There are three good reasons to hate the utility companies.   They raise prices as soon as wholesale markets rise, but when wholesale prices fall they delay a response and then don’t pass on more than a fraction of the wholesale price reduction.   They act like a cartel, and keep their bills so confusing and complicated as to defeat the ostensible aim of competition.   And they have far too cosy a relationship with their regulator, Ofgem, which seems much more concerned about the reputation of the market than about the customers many of whom are now freezing.   This is market failure on a grand scale.   Many people now loathe the gas and electricity providers as much as the banks.

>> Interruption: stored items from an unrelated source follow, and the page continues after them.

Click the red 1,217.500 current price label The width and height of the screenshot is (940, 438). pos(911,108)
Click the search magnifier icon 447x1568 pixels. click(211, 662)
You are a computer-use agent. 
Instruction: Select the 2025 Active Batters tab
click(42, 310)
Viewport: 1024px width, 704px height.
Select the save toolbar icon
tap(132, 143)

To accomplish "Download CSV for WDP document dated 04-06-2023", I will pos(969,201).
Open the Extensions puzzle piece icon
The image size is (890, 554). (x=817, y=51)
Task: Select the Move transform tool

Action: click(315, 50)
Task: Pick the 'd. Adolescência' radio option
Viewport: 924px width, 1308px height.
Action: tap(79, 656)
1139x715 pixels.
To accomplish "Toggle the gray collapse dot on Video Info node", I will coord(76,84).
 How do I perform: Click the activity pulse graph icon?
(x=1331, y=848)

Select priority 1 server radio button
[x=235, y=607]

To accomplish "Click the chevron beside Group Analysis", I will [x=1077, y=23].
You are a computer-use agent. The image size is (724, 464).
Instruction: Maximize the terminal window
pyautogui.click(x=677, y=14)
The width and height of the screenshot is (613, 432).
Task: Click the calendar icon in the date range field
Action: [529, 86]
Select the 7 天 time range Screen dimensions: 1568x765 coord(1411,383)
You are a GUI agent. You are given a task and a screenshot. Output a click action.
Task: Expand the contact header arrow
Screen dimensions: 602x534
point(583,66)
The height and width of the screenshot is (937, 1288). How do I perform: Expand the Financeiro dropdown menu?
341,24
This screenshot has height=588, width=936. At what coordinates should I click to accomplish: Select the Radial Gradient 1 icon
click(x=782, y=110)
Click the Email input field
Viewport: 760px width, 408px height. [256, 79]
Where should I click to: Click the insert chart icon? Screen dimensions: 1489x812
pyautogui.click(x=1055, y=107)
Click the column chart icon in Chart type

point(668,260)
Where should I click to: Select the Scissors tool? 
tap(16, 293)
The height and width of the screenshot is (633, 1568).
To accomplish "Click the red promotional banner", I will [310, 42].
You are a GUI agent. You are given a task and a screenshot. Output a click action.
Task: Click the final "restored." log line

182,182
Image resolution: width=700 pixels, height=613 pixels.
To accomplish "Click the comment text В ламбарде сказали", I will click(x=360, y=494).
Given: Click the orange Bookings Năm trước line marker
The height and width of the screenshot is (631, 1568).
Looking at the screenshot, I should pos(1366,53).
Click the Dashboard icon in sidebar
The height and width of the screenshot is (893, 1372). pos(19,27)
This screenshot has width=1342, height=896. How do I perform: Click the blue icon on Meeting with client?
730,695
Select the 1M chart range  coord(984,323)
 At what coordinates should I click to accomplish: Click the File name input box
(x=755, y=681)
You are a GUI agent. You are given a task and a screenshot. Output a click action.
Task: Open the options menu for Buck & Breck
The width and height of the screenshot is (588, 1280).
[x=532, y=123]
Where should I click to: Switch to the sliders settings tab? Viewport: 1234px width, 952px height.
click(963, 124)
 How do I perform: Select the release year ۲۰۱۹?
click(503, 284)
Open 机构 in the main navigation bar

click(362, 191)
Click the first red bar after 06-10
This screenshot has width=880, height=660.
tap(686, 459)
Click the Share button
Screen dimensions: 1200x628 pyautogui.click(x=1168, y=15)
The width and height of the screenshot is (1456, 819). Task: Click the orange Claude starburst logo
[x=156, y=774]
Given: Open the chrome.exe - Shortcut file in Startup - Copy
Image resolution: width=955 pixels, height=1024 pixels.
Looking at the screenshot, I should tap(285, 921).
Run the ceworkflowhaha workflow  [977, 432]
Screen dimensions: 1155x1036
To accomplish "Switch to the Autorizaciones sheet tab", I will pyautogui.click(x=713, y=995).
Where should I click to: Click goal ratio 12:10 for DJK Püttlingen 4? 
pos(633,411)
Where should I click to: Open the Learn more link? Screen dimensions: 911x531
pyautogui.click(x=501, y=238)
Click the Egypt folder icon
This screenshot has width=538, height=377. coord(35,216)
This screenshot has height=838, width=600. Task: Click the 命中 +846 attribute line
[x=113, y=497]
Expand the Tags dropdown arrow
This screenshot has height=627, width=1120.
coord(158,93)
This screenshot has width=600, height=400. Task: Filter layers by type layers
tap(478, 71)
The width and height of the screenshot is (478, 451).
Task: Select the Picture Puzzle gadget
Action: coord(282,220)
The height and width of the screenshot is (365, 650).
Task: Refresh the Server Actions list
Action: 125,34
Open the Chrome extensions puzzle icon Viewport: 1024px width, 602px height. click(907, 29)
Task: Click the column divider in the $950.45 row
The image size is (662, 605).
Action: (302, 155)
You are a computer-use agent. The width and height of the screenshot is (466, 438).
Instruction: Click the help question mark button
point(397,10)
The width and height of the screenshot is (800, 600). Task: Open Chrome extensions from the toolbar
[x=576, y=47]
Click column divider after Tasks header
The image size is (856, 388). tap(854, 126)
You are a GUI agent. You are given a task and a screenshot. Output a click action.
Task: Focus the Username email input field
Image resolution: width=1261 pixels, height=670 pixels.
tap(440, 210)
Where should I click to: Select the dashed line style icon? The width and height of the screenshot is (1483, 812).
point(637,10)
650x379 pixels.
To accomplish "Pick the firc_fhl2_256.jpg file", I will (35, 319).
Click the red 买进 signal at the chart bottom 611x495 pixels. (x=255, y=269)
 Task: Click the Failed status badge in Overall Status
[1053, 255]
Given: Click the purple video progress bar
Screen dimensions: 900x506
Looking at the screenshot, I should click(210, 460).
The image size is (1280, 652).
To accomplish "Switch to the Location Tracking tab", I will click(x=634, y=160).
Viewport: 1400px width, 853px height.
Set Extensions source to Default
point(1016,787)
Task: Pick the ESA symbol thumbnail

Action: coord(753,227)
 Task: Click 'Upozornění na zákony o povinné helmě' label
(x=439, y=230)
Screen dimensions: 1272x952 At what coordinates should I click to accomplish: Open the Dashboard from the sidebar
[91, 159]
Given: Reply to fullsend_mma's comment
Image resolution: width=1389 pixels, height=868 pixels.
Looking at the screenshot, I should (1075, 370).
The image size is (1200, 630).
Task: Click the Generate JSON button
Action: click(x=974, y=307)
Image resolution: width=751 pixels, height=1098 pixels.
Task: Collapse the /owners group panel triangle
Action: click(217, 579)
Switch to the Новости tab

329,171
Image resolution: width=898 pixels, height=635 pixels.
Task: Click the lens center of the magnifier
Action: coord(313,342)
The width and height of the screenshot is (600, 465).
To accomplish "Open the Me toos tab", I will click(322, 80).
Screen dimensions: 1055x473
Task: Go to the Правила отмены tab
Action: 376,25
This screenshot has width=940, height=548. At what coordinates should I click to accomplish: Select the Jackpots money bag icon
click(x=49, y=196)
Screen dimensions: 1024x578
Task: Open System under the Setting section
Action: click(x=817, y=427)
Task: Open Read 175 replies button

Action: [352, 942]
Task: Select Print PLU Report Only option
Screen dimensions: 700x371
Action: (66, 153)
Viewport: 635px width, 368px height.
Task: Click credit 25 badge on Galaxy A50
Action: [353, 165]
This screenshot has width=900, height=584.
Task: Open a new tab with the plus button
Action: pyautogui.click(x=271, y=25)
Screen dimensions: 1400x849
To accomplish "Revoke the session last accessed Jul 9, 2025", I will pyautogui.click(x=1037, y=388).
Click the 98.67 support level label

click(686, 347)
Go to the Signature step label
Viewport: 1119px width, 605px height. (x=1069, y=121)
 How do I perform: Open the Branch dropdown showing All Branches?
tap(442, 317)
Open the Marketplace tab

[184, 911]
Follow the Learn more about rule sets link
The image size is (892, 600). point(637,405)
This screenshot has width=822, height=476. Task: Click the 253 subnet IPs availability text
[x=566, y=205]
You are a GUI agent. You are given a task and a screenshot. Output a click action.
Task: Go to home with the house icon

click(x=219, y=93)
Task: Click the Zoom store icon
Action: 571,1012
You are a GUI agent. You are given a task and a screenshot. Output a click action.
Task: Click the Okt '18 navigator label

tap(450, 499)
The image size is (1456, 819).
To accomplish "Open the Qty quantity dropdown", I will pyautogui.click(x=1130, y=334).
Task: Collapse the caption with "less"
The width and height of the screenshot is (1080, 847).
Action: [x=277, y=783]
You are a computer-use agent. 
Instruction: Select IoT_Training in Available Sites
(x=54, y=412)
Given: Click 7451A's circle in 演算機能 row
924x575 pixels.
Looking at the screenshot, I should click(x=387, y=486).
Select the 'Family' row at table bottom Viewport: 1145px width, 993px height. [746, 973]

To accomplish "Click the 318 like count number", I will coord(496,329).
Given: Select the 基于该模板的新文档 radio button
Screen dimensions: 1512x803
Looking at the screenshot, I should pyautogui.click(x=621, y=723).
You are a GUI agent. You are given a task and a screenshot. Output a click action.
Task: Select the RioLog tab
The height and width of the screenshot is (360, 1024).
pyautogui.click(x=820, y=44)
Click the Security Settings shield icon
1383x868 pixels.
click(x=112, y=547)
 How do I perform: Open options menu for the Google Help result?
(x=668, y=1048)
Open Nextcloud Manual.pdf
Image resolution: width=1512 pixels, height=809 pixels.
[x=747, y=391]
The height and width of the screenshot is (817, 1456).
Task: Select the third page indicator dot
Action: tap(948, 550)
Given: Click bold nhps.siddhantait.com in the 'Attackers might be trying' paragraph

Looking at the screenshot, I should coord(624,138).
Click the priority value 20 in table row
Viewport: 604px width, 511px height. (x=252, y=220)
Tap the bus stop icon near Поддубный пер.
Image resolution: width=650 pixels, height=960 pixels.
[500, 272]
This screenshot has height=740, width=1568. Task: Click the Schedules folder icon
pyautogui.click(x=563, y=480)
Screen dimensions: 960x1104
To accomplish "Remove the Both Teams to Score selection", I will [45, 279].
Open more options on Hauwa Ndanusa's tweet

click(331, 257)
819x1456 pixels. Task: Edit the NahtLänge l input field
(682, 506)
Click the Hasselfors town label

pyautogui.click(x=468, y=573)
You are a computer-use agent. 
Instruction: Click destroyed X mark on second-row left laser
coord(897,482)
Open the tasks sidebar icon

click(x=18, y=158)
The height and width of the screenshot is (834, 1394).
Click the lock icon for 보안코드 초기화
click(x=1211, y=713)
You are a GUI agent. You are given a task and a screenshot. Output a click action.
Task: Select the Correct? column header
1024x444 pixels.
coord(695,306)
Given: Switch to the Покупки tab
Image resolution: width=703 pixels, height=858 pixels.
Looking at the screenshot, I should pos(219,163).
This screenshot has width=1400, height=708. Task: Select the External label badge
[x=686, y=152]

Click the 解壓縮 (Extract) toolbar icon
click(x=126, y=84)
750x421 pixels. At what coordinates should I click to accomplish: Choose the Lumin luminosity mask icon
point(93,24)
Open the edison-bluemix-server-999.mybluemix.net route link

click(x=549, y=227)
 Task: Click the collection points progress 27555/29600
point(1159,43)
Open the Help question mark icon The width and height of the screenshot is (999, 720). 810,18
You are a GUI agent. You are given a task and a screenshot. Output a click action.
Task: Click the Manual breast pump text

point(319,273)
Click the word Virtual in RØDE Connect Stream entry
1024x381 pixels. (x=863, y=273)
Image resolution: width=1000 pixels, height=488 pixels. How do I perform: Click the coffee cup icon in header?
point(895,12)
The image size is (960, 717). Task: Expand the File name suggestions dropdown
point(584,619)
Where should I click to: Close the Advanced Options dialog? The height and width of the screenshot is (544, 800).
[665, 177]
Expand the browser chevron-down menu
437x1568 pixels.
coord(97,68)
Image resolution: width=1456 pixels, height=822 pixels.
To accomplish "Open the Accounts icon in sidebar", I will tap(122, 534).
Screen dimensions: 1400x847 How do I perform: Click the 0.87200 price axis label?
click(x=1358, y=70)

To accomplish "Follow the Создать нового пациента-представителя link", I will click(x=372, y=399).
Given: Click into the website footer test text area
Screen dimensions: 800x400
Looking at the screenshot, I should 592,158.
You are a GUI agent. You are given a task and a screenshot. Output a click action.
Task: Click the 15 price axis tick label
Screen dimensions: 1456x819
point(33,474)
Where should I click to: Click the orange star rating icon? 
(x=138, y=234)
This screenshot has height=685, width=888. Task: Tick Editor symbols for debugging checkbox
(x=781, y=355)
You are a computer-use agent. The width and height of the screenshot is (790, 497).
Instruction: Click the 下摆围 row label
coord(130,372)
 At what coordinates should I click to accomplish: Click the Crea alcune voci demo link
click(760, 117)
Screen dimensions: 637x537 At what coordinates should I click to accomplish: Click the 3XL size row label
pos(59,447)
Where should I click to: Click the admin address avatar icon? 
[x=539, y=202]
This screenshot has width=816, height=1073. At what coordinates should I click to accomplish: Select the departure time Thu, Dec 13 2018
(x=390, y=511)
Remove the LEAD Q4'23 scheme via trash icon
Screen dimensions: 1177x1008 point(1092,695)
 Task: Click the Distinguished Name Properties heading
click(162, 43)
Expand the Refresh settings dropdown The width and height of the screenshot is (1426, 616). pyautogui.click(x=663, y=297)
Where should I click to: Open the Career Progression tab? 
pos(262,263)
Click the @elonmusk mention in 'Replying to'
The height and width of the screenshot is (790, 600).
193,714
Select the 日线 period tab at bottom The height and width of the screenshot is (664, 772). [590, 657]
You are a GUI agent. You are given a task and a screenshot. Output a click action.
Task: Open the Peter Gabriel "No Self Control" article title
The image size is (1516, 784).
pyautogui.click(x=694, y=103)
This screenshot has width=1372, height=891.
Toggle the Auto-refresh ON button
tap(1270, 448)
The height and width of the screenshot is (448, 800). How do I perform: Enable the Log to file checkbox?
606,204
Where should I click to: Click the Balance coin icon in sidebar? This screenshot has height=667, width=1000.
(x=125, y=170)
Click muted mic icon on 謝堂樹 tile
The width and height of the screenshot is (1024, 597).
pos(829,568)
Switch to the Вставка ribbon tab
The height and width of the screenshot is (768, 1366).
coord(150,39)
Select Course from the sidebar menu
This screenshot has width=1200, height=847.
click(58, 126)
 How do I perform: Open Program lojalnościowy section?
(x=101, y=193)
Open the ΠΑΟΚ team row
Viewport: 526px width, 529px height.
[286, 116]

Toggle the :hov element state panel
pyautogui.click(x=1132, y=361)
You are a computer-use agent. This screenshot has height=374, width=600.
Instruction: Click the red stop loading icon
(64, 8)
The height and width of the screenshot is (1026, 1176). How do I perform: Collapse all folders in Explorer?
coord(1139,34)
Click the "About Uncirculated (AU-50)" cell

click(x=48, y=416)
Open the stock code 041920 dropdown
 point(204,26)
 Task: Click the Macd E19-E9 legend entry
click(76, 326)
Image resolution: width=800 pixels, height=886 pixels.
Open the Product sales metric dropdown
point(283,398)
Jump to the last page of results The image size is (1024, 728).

The UK market is dominated by the Big Six companies: E.ON (German). npower, EDF (French), British Gas, Scottish Power, and Scottish & Southern.   Three of them have just announced price rises of 7-9% and the others may well follow, more than wiping out the cuts made earlier in the year to great fanfare.   Average annual energy bills for a 3-bed semi already stand at £1,350 a year, and in the current freeze may well be headed towards £1,500.

At the same time utilities’s profits are up 38% over the last two months alone.   Even Ofgem, the most timid of regulators, admits that the annual profit margin on a standard household dual-fuel tariff has risen from £65 to £90 at a time of rising energy prices.   So what is Ofgem doing about it?

There have been no less than 18 reviews of the energy market conducted since 2001 by Ofgen, MPs, the EU Commission, the Competition Commission (another spineless wonder), and government (enough said).   The latest response from Ofgem is that they’re questioning whether the companies are “playing it straight” with consumers.   Big deal.   We don’t even have access to the raw data to check for ourselves the full truth about how the companies, at a time of austerity and deep freeze, are concealing the full extent of their profiteering.   Wholesale gas prices on the spot market and short-term future contracts are publicly available, but most gas is bought under private long-term 2-3 year European contracts, while Ofgem has no jurisdiction beyond UK borders.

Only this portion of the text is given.